De modo que aquella frase de la noche del 15 de septiembre: “Caballeros, somos perdidos, aquí no hay más remedio que ir a coger gachupines”, no es la salida irreflexiva ante el pánico de haber sido descubiertos, sino la conclusión en que resuenan las voces serenas de los teólogos populistas y el clamor desesperado del pueblo oprimido. Por eso, los argumentos que esgrimirá Hidalgo en la centelleante ruta de cuatro meses serán, en orden jerárquico,calificar al gobierno español de tiránico y despótico, que ha tenido esclavizada la América por trescientos años, y a los españoles europeos de tiranos y déspotas, usureros, ambiciosos, enemigos de la felicidad de América, impíos, traidores, libertinos, vilipendiadores del sacerdocio, asesinos de la Religión, del Rey y de la Patria; que han calificado a los americanos de indignos de toda distinción y honor; que tenían vendido el reino a una nación extranjera, tan pronto a los franceses, tan pronto a los ingleses... y que si así no les constase (a los americanos) nunca hubieran desenvainado su espada contra los europeos.
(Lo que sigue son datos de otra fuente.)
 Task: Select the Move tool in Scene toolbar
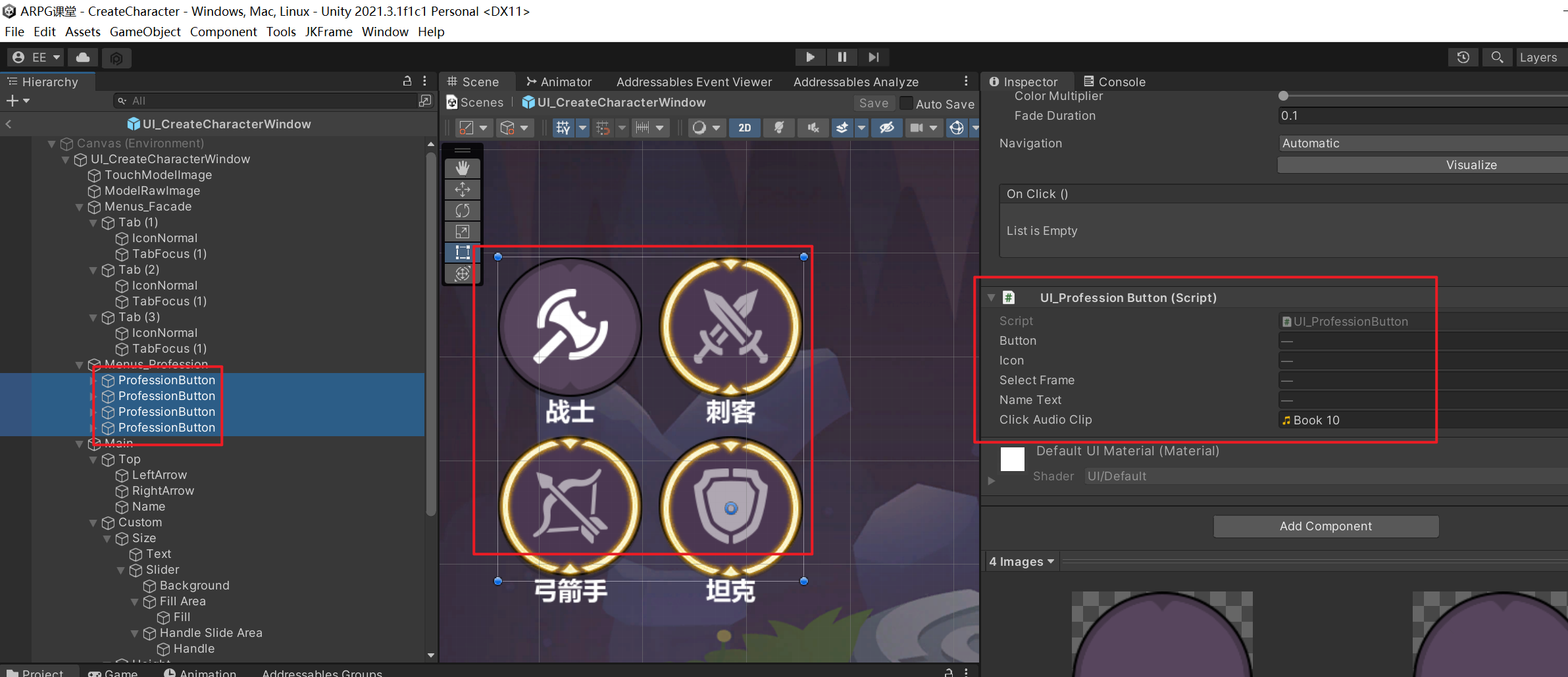pyautogui.click(x=463, y=189)
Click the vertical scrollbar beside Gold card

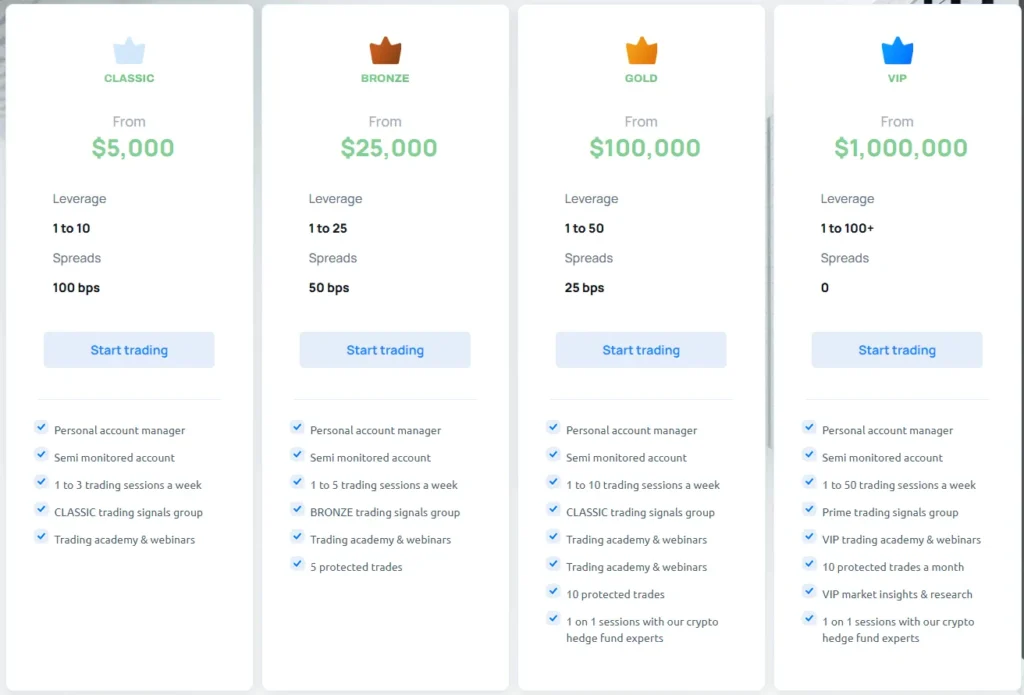click(x=769, y=280)

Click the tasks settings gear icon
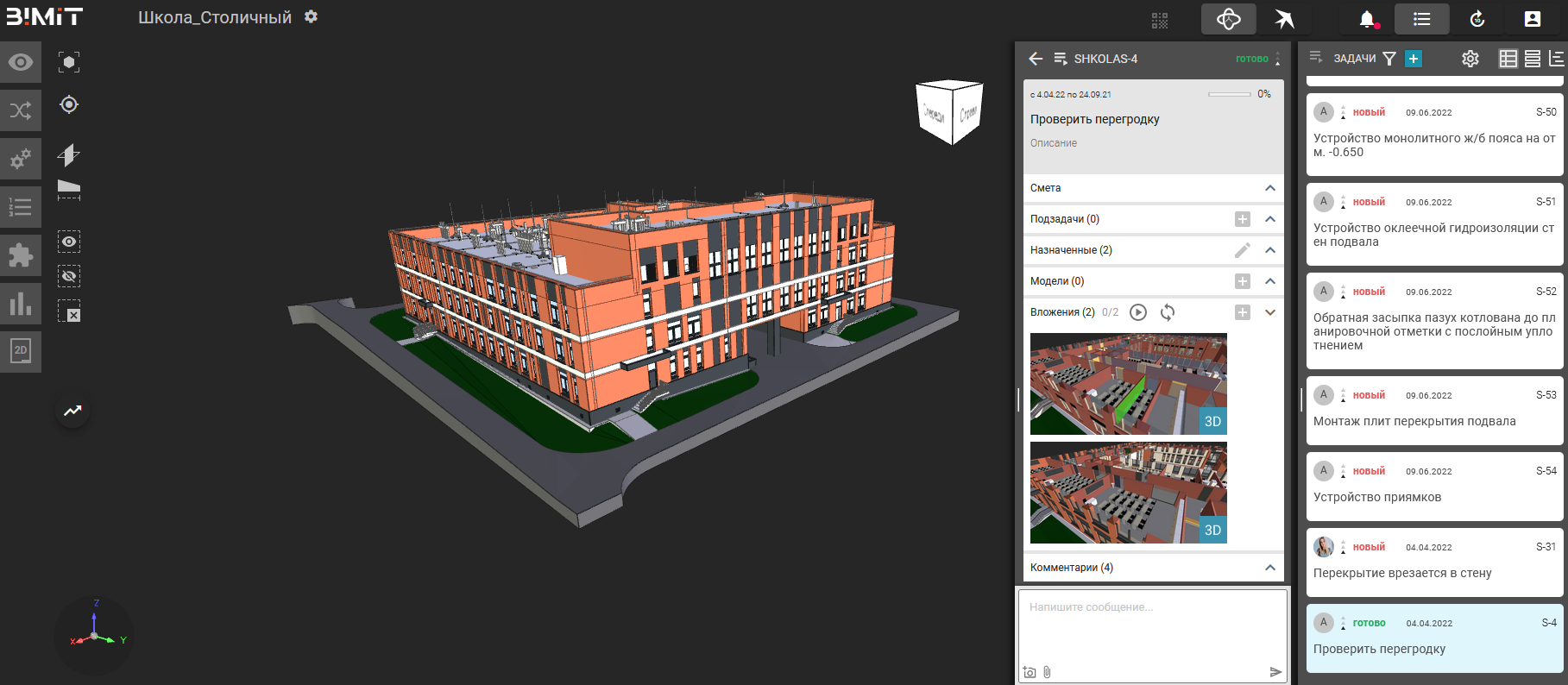click(1470, 59)
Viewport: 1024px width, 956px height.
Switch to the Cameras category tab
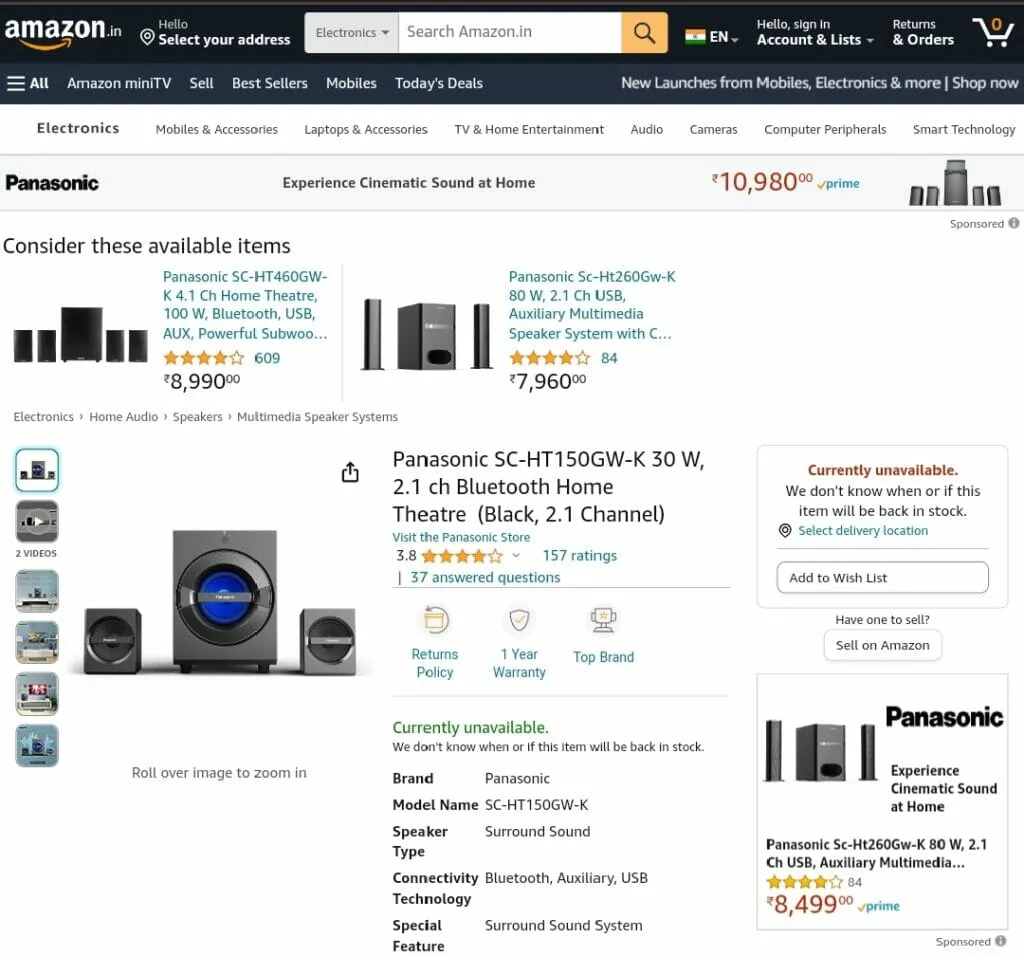pos(713,129)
El ejemplo de Hidalgo cunde entre el clero. Su prestigio de rector y maestro, de teólogo competente, “de sabio, celoso párroco y lleno de caridad”, influyen en la deliberación de otros pastores. La mayoría se inclina por la independencia; algunos saludan con gusto su anuncio, pero luego se retraen ante el terror de las multitudes sublevadas, como el cura Lavarrieta de Guanajuato, también conocedor profundo de la teología; otros, en cambio, se comprometen en los riesgos de la lucha, y repitiendo las acusaciones de Hidalgo contra la tiranía peninsular no dudan en declarar, como José María Morelos, “que había entrado en la revolución movido en parte por el respeto que debía al cura Hidalgo”.
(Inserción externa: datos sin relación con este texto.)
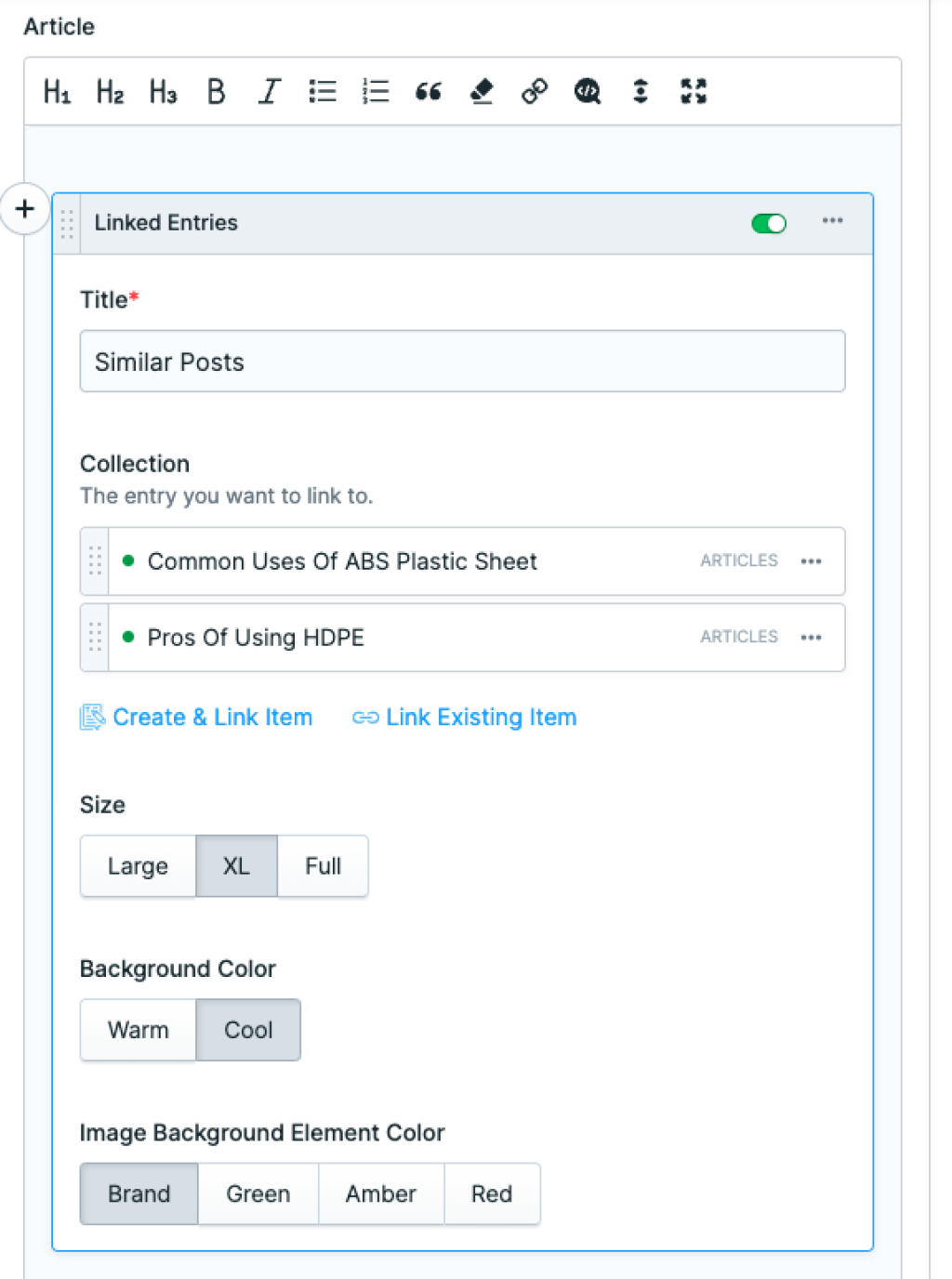Toggle bold text formatting

tap(215, 91)
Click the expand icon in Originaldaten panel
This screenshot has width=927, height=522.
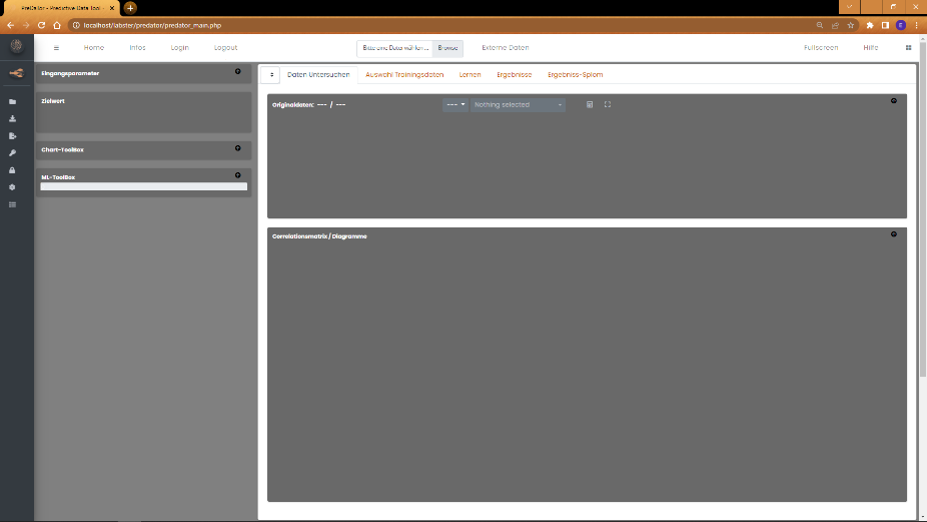[607, 104]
Por lo demás, la justificación particular y excepcional de que un clérigo pueda entrar a la justa lucha armada también estaba considerada en los tratados teológicos, como las Disquisiciones de teología moral de Antonio Escobar, que señala cuatro casos al respecto:

Primero, cuando no hay ningún otro medio de conservar la propia vida.
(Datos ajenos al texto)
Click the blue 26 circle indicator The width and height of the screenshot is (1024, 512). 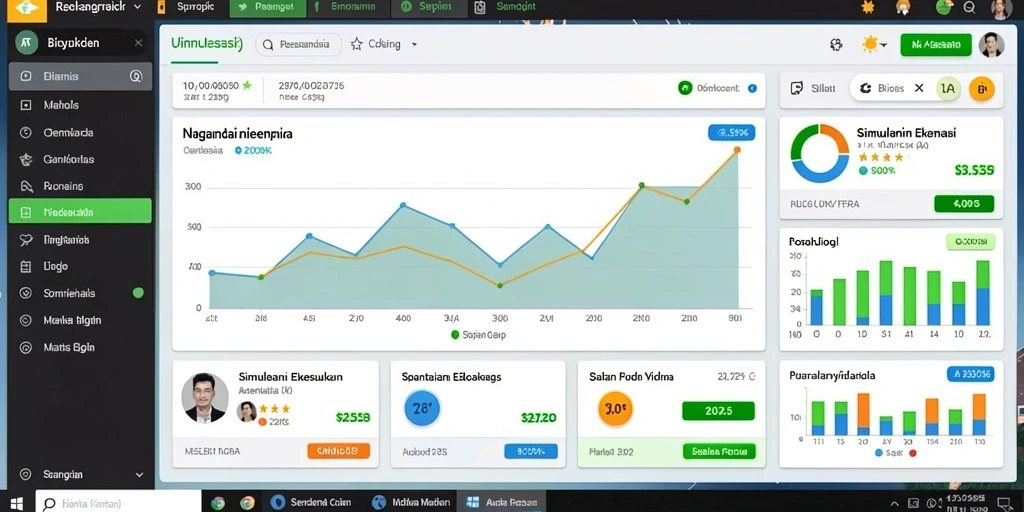pos(422,409)
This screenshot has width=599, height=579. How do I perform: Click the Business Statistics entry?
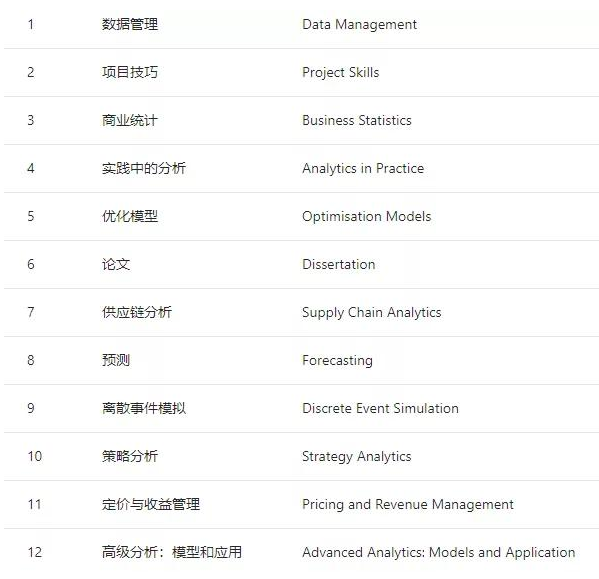coord(357,120)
Segundo, si a la patria, a la propia comunidad civil o al ejército le son necesarios. En este caso inclusive los clérigos están obligados.

Tercero, cuando el hacer la guerra es completamente necesario para defender la vida del inocente.

Cuarto, si el hacer la guerra es de todo punto conducente al logro de la justa victoria, de la cual depende la paz y el bien común.

Indudablemente Hidalgo se hubo de considerar incluido en cada uno de los cuatro puntos, pero de modo especial en el segundo, porque cuando le preguntaron en Chihuahua quién lo había hecho “juez competente de la defensa del reino”, dijo “que el derecho que tiene todo ciudadano, cuando cree la patria en riesgo de perderse”.